Глава шестая. Служебным порядком

Помещичий дом в Гоген-Лихове был украшен несколькими колоннами на фасадной западной стороне. К парадному крыльцу вела знаменитая липовая аллея. Деревья стояли голые — одни лишь черные мокрые остовы с благородными круглыми абрисами верхушек.

Засунув руки в карманы куртки, Отто фон Лихов стоял у окна, в стеклах которого отражались малиновые краски вечерней зари. Новые горькие складки появились вокруг рта, они легли в уголках губ густыми мелкими морщинками.

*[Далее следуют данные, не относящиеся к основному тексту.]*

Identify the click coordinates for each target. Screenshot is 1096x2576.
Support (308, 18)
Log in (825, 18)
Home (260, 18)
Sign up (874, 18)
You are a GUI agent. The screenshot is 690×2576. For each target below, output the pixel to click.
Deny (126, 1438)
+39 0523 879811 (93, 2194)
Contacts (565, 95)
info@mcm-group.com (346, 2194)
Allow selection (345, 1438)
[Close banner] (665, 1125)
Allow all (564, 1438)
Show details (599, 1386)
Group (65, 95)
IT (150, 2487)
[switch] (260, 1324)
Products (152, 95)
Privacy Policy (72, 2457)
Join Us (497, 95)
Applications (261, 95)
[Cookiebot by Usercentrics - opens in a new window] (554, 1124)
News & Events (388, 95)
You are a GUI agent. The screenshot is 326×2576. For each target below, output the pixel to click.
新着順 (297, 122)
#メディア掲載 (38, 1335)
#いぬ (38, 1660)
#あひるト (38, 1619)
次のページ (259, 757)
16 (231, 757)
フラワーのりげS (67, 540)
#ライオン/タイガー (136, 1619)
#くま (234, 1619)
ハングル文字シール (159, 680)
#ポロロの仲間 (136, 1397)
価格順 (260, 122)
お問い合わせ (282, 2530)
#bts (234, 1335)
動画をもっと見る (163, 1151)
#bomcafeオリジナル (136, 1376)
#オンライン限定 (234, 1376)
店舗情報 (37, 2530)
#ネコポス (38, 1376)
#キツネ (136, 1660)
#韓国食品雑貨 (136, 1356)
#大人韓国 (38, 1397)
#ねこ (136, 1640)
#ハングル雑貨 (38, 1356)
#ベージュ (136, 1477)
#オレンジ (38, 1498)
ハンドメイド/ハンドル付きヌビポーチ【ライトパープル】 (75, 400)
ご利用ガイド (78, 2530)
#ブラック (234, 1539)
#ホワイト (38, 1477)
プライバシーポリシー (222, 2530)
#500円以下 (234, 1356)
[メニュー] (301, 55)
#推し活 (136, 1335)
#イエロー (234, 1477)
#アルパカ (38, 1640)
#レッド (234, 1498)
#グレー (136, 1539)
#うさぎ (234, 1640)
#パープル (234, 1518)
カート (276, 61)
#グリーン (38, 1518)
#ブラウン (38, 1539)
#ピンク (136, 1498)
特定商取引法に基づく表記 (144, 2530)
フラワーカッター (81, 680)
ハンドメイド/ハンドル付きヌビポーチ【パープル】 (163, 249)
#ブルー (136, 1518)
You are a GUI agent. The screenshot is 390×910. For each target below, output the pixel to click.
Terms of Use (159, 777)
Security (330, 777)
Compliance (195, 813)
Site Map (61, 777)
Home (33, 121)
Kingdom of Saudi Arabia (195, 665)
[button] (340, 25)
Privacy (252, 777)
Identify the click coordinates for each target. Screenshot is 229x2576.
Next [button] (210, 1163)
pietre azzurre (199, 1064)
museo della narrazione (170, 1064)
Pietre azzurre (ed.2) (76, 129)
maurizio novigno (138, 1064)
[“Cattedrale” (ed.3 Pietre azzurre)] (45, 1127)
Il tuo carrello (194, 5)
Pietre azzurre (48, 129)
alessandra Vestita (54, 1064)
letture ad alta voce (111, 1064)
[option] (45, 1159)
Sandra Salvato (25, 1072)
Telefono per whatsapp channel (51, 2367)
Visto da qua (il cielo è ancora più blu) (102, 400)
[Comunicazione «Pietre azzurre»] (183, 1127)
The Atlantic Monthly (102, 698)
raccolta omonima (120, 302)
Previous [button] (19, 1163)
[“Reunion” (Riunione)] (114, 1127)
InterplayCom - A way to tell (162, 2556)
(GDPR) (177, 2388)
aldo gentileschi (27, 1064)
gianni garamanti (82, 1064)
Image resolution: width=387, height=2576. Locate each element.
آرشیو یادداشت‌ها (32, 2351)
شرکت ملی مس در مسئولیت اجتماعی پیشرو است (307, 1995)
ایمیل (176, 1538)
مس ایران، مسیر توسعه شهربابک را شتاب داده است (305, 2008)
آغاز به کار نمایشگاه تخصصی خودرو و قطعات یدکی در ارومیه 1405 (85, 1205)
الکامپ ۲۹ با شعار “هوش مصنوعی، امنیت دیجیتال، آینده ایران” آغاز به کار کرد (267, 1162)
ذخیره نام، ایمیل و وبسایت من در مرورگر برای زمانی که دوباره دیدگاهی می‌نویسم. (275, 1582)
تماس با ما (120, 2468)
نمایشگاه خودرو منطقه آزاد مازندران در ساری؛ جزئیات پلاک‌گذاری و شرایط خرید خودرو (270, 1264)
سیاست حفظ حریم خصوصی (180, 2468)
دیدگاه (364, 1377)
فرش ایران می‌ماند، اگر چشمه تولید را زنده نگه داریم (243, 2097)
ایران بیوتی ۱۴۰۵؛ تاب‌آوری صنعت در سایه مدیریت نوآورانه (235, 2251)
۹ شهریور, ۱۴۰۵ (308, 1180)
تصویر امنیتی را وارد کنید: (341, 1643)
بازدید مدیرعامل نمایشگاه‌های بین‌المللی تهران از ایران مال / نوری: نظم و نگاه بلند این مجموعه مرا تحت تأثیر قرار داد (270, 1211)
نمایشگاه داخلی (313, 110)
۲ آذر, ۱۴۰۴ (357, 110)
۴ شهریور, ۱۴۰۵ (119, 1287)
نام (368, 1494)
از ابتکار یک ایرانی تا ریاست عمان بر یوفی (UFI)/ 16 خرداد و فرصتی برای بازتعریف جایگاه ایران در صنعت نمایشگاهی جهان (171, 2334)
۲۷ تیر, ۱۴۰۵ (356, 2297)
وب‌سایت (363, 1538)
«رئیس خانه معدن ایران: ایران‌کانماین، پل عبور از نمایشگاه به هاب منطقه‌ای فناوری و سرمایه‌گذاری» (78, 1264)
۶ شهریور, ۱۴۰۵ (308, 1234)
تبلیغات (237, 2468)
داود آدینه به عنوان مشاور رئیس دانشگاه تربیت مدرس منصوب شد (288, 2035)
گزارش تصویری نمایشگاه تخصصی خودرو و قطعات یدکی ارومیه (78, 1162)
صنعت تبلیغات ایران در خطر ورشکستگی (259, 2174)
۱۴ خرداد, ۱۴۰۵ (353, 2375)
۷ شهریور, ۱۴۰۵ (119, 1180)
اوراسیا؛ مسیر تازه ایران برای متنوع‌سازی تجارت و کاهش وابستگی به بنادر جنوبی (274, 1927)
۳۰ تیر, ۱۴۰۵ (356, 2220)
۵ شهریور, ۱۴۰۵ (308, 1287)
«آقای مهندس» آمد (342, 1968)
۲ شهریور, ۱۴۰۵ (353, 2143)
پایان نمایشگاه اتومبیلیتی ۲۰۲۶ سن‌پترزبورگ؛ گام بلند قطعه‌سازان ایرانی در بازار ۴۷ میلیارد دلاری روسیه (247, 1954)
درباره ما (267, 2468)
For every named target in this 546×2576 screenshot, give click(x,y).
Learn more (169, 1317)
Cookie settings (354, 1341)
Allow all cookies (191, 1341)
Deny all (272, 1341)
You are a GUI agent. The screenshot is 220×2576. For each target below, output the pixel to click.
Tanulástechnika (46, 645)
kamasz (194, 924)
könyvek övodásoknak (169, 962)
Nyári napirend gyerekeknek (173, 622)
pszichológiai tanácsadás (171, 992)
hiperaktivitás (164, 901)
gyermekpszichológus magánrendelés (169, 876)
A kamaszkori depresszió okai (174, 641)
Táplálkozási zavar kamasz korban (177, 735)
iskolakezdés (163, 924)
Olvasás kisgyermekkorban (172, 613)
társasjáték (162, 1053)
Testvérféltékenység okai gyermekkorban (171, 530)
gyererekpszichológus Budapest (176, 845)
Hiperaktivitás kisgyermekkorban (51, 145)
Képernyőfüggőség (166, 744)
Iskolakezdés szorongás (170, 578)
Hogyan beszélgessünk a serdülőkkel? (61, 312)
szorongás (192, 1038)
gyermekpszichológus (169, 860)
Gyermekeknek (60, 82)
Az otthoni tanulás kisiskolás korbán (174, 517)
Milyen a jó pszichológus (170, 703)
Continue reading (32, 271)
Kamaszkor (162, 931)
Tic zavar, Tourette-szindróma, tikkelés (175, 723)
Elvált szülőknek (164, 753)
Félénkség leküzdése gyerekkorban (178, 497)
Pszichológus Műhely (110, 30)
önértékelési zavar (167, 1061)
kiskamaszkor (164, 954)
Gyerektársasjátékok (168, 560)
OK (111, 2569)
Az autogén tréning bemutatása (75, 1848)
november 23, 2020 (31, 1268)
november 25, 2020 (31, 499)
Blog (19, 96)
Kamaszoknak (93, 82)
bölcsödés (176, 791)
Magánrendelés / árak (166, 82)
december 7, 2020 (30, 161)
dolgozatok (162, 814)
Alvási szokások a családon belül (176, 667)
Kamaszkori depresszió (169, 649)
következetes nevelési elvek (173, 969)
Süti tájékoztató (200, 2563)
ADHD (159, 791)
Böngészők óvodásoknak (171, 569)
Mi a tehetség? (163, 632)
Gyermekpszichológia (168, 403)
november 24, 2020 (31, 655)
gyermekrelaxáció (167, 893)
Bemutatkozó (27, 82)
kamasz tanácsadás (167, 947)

Фрау Мальвина фон Лихов, сразу состарившаяся после смерти сына Ганса Иоахима, сидела за круглым столом в углу мягкого дивана и вязала шаль двумя большими спицами из слоновой кости. Над ее головой висел старомодный, но очень хороший портрет-фототипия принца Фридриха Карла, с бакенбардами, с хлыстом, в гусарском мундире.

Время от времени она решительно поднимала свои большие, темно-серые, все еще прекрасные глаза на старого человека, во всем облике которого — хоть он и был в отпуску — еще чувствовалась усталость. Конечно, он не выказывал этого при посторонних. Только в ее присутствии его усталые плечи и выражение горечи в уголках рта говорили о том, что издевательская выходка этого генерала новой Пруссии чувствительно затронула старого служаку.

Фрау Мальвина бросила взгляд на письменный стол у стены, над которым висели электрические лампочки в канделябрах из оленьих рогов от застреленного самим Лиховым матерого оленя. Лампочки не горели. Среди голубых сумерек поблескивал, словно четырехугольное снежное поле, лист бумаги — длинное письмо, которое Пауль Винфрид прислал сегодня с подробным докладом обо всех и каждом.

Фрау Мальвина, конечно, не питала никакой ненависти к Шиффенцану, хотя вполне сочувствовала своему супругу и рыцарю. С точки зрения ее касты, эта разновидность офицерства была слишком низкого происхождения. Тот факт, что какой-то генштабист из штатских вознесся на такую высоту, относился к тем же диким нелепостям этой войны, как и то, что кавалерия не выступала больше, что музыка и знамена загнаны на задворки, а пехота шла в бой лишь после того, как убеждалась, что на позициях противника не оставалось ни одного живого защитника, который намеревался бы обороняться.